Im letzten Jahrhundert wurden sehr viele Flüsse begradigt, Seeufer bebaut und betoniert. Dies alles hat Einfluss auf die Lebensqualität der Tiere. Begradigte Flüsse fließen schneller, es fehlt an Verstecken und oft an typischen Pflanzen.
Umweltverschmutzung
Aale gehören zu den Fettfischen. Bis zu 30 % ihres Körpergewichtes macht die Fettmasse aus. In diesem Fett reichern sich besonders Schwermetalle an, aber auch erhöhte Werte an Pestiziden konnten nachgewiesen werden. Aale überleben auch in sehr stark verschmutzten Gewässern, weil sie von geradezu beängstigender Zähigkeit und Überlebensfähigkeit sind. Unter den Schadstoffen sind leider auch viele mutagene (erbschädigende) Stoffe. Diese werden beim Umbau des Körpers und während der Reise frei und vergiften den Aal förmlich. Eine Folge davon: Die Fruchtbarkeit sinkt drastisch, weil Eier und Spermien geschädigt sind.
Unsere Flüsse sind zwar inzwischen immer sauberer geworden, doch reichern sich die Schadstoffe über die Nahrungskette weiterhin im Fisch an, weil sie ja nicht vollständig verschwunden sind. Da die Tiere sehr alt werden, können auch kleine Dosen Gift - über lange Zeit aufgenommen - negative Folgen haben.
Überfischung
Aale sind wegen ihrer Größe und ihres Geschmacks beliebte Speisefische und besonders gefährdet für Überfischung. Weil die Tiere erst spät geschlechtsreif werden und sich am Ende ihres langen Lebens nur einmal fortpflanzen, kann sich der Bestand nur langsam erholen. Aufgrund ihrer langen und gefährlichen Wanderwege sterben viele bereits vor der Paarung. Unkontrollierte Beifänge von Aal reduzieren die Bestände zusätzlich.

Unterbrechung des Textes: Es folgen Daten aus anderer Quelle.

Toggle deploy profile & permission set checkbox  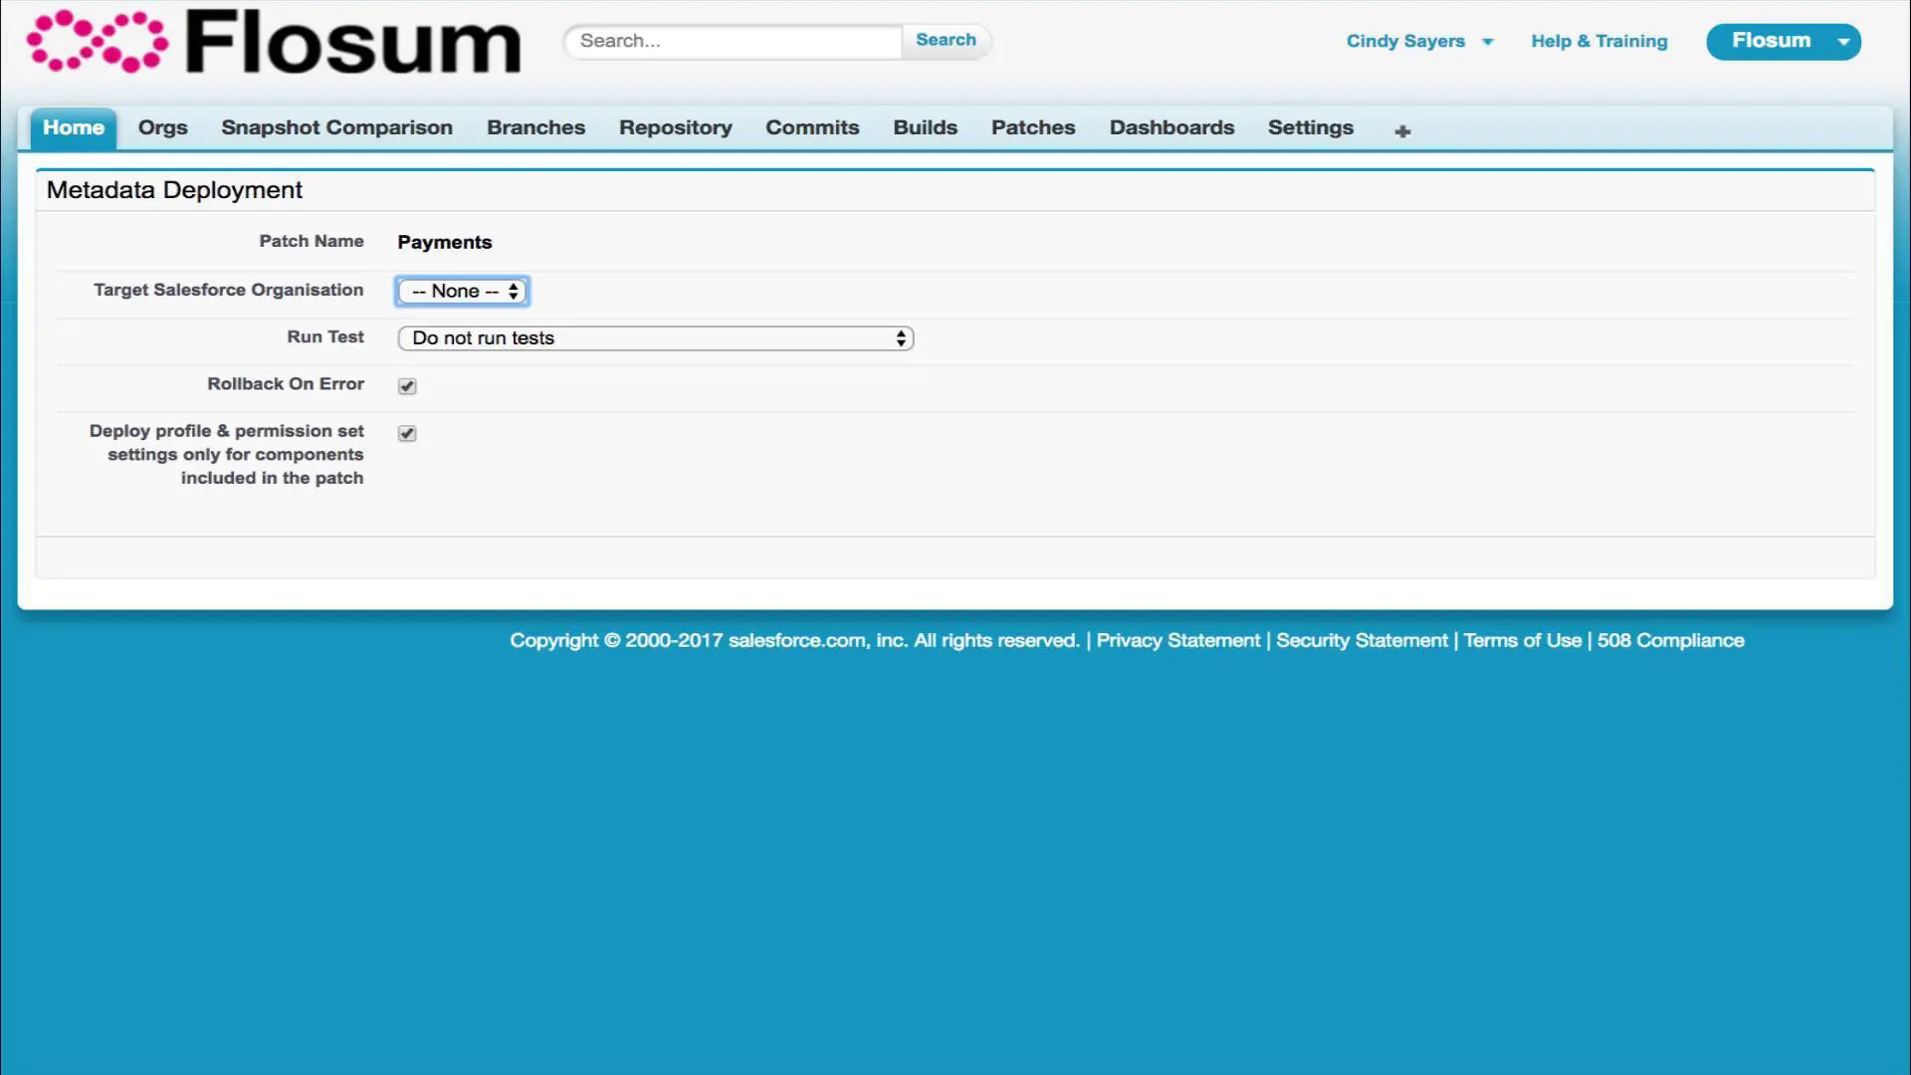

In China, Taiwan, Korea und Malaysia wurden und werden riesige Aalfarmen gebaut, die unter anderem für den japanischen Markt produzieren. Jedoch müssen auch hierfür Aale aus dem natürlichen Bestand entnommen werden. Für die Kapazität der riesigen Farmen reicht das Aufkommen des Japanischen Aals (anguilla japonica) bei weitem nicht aus. So hat man den europäischen Aal "entdeckt". In der Saison 1996 z. B. wurden vermutlich 200 bis 300 Tonnen Aalbrut nach China verkauft. Das ist etwa die Hälfte der für Besatz verfügbaren Glasaale.
Die Beratungsgruppe EIFAC/FAO schätzt, dass bereits lange vor dem Eintreffen der ersten 97er Glasaale am Atlantik Bestellungen aus China über 250 Tonnen Aalbrut vorlagen, wobei China dafür bis zum Dreifachen des europäischen Marktpreises geboten haben soll. Derzeit werden sogar Preise von über 1.000 €/kg Glasaal geboten. Nach Schätzungen verbrauchen die Japaner mindestens 100.000 Tonnen Aale im Jahr, die Europäer zusammen etwa 25.000 Tonnen. Praktisch der gesamte Aalbestand der Rheinzuflüsse beruht auf Besatzmaßnahmen.